Love's Ultimatum - Chapter Six

It would be far to easy to forget this reconciliation wasn't real, Blair decided as Chuck let her into the front door of their - his house.

During dinner he had been attentive, witty and conversational - just as he'd been during the beginning of their relationship. But he'd changed once and he could again, she reminded herself. Besides, he wasn't the real problem. She was.

"I have your keys," he said so close to her ear that his breath stirred her hair.

Awareness shivered over her. Uh-oh. She put a yard of space between them in the foyer. "You said you'd show me your ideas for the basement."

"They're in my study along with the keys. Go on in. I'll join you in a moment." he headed toward the kitchen. Blair wandered down the hall to the room tucked beneath the stairs. Chuck's office smelled like him. She caught herself inhaling deeply and stopped. His desk took up most of the space beneath the bay window. Her gaze skidded to a halt on the framed photograph taken on their wedding day.

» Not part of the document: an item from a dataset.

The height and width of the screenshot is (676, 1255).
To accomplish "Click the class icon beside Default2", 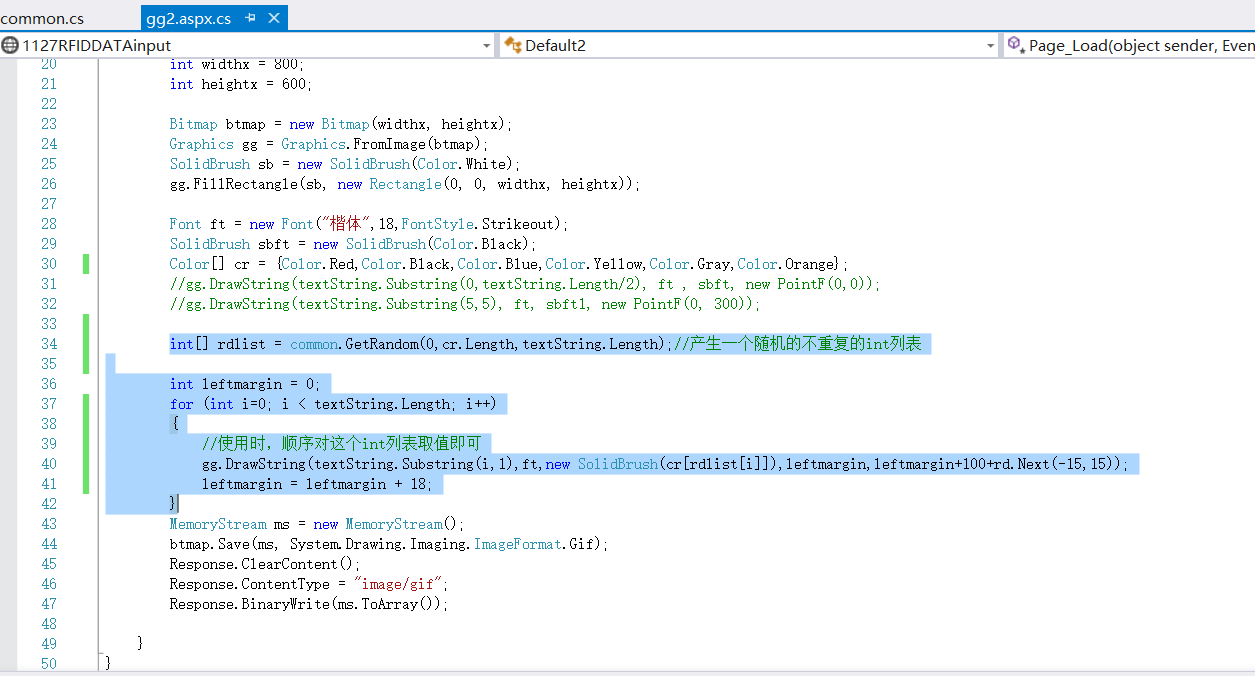I will tap(513, 45).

Melancholy thickened her throat, trapping her breath in her chest. She and Chuck looked so happy standing together arm in arm with their blinding smiles and love-filled eyes. But that had been before he had changed.

In that blissfully ignorant moment frozen in the photo, Blair hadn't had a clue how silent and lonely being married to the man she loved could be.

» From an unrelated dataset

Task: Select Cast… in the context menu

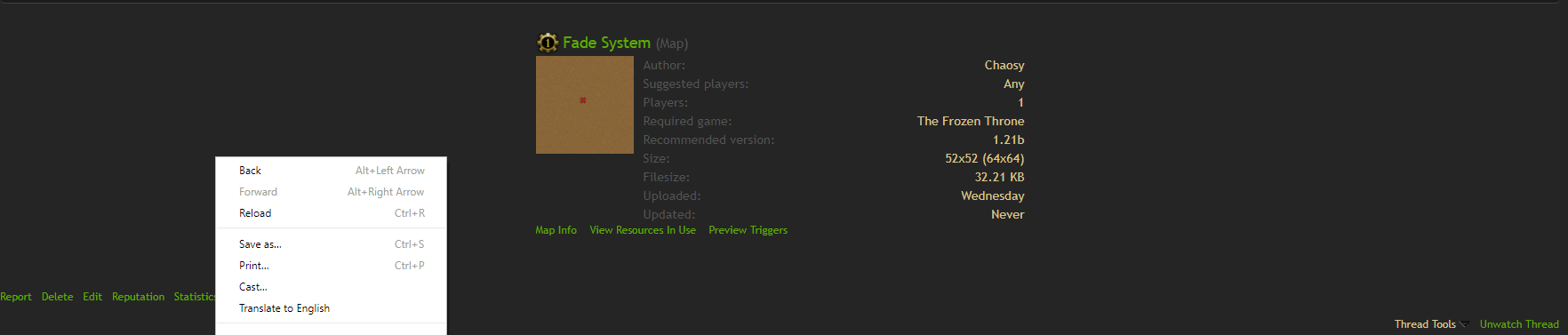Action: click(331, 287)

A pop startled her into spinning around. Chuck entered the room carrying a bottle of wine. He had two glasses pressed against his body in the crook of his arm.

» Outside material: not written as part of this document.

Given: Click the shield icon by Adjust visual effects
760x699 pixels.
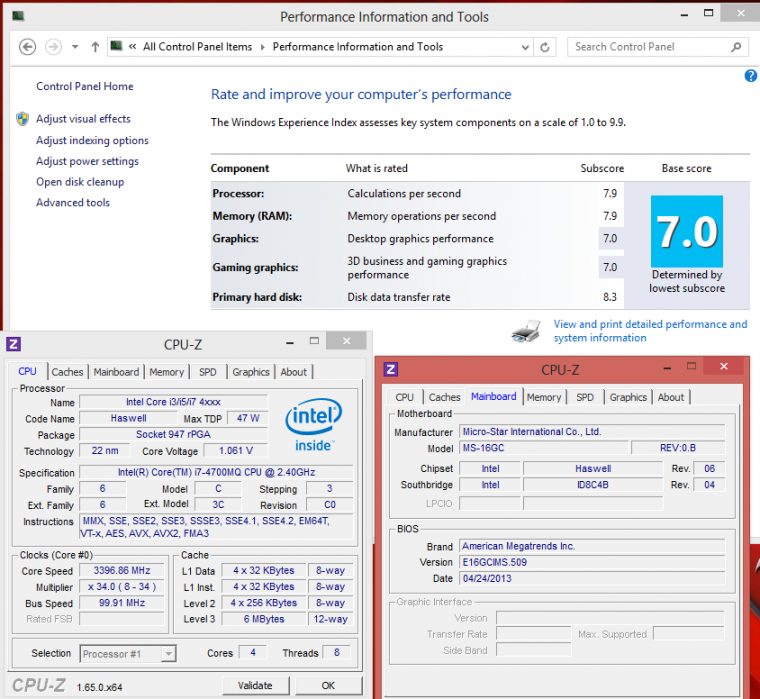Looking at the screenshot, I should [x=22, y=119].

She held up a hand. "None for me."

His brow pleated. He set the bottle and glasses on a side table. His strong hands worked the cork free from the corkscrew. "This used to be your favorite Riesling."

"I don't drink anymore, unless I have to sample something for work. Even then I sip and spit."

"You used to love wine."

She shrugged. "That was then."

"Did you quit because of your mothers drinking problem?"

He didn't know about the morning Blair had woken up on the sofa after drinking herself into oblivion while waiting for him to come home. And he never would.

"Partly. The basement?"

"In a minute." he recorked the wine and, still frowning settled behind his desk. He opened a drawer, withdrew a key ring and offered it to her. She remained frozen in place. Taking that set of keys would be another giant step forward, a blind leap of the edge of a cliff. Gathering her will, she took them from him. The cold metal bit into her hand as she closed her fist.

Next he opened a file folder and then slid it across the desk in her direction. Her pulse quickened as he flipped over a large sheet of blueprint paper reveling a page covered in sketches.

His gaze met hers and for the first time in ages the fire of excitement that had initially drawn her to him gleamed in the depths of his eyes. "Take a look."

A little leery of her body's breathless reaction to a glimpse of the old Chuck, she edged closer. He'd sketched out a design studio very similar to hers Paris, only larger and the space had more work surfaces. The layout also included an office area where she could work or meet with clients and a door that lead to the outside patio complete with tables and a fountain.

"This is beautiful, Chuck. Where is it?"

"Our basement."

Alarm sirens screeched in her head. "But….."

He held up one broad palm. "Hear me out. The basement has a separate entrance. You could work from home downstairs and have a nanny keep the baby upstairs. You'd be able to slip away to visit our child whenever you wanted."

Our basement. Our child. Her panic.

Her stomach fell faster than a soufflé. The words implied a long term commitment - one she wasn't prepared to make. "Investing that much money into a temporary workplace is not a good idea, Chuck."

"Who says it has to be temporary?"

"I do. We agreed to divorce after the baby's first year."

"Think about it, Blair. We really don't need to worry about the money and you know you'll want to be on top of your work and be as close to the baby as possible."

Not only was he right, he'd literally and figuratively drawn a tempting, almost irresistible picture.

She wanted to refuse, but she'd go crazy with nothing to do but wait for the sound of Chuck coming home. Having failed at that life already, she didn't dare risk it again - not even for a baby. Living vicariously through him and his job wasn't enough. She needed her own interests.

Unfortunately, what Chuck purposed was both the best and worst option out there, and working in the basement might be the only way. Was she strong enough to handle that kind of pressure? Last time she'd crumbled under the stress.

She looked down at the data Chuck had spread before her and then back at him. 'It's not that I don't appreciate this but I need time to think, and I'll get back to you."